Cameron pulled on her hat. She loved her Snowy River hat and thought it made her look especially sexy. To most guys, anyway.
“Well, okay then, I’ll head back to the plane,” she repeated. He made no response.
She crawled back out of the tent and into the torrential downpour, pushed to her feet, gave a small wave to the Lone Ranger and headed back toward the plane. “What a weirdo,” she muttered to herself as she trudged away, not sure if she was talking about Jack Parker or herself.
CHAPTER TWO (#ulink_5283aa1e-61ca-596b-9ddd-77cbe4678085)
AFTER SPENDING A miserable cramped night sitting in the plane, sating her hunger with four granola bars and her thirst with water from her kit, Cameron was relieved when morning brought a higher cloud cover, lighter rain and the welcome opportunity to head home. She pumped water out of the plane’s pontoons—they both had slow leaks—then pushed the plane into deeper water and hopped back on board.

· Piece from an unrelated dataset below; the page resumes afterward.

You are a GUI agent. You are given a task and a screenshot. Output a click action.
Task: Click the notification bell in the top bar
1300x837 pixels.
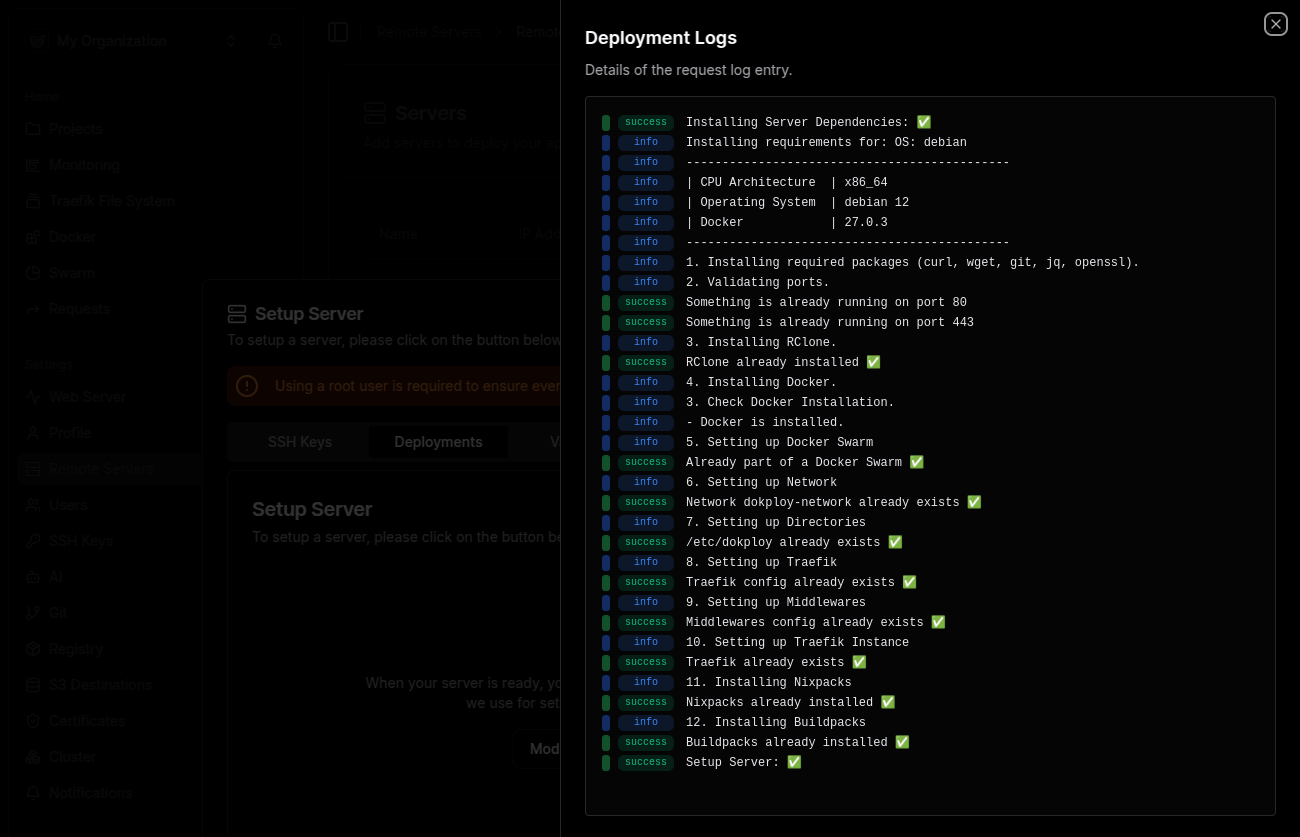[274, 41]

She wondered if the Lone Ranger had already broken camp as the Beaver’s pontoons rocked free of the lake and the plane roared into the air. Would he hear her taking off? Was he still asleep or was he already on the trail? What did she care? Why was she even thinking about him?
All she cared about right now was getting some coffee. Not Walt’s coffee. His wasn’t fit to drink. When she got back, she was heading to the diner. She was going to order a huge plate of ham and eggs and toast and greasy home fries, and a bottomless cup of very strong hot black coffee. Her stomach growled in anticipation. A stiff headwind slowed her progress, but even so she was taxiing up to the dock by 7:20 a.m. Walt came out to tie off the plane.
“You owe me,” she said as she climbed out. “Big time.”
Walt was wearing one of his expressions. “Listen,” he said slowly as they walked down the dock toward the office. “Got a phone call yesterday after you left. It was from that guy’s sister. Lori Tedlow was her name. I couldn’t follow her conversation too good, she started crying, so I told her you’d call her back just as soon as you returned.”
Cameron halted abruptly and rounded on her boss. “What? I have nothing to tell her. She already knows where he is, right? You told her where I dropped him off, right? What more could I add to what she already knows?” She felt another surge of annoyance at this latest development.
“She was upset. Crying. You’re a woman. Women are better at handling stuff like that. She’s waiting for your call.”
“Walt, I’m starving. I haven’t had any coffee, I’m crippled from spending the night in the plane and I want my bonus money.”
“Yeah, I heard you lost a bundle at Ziggy’s, playing pool the other night.”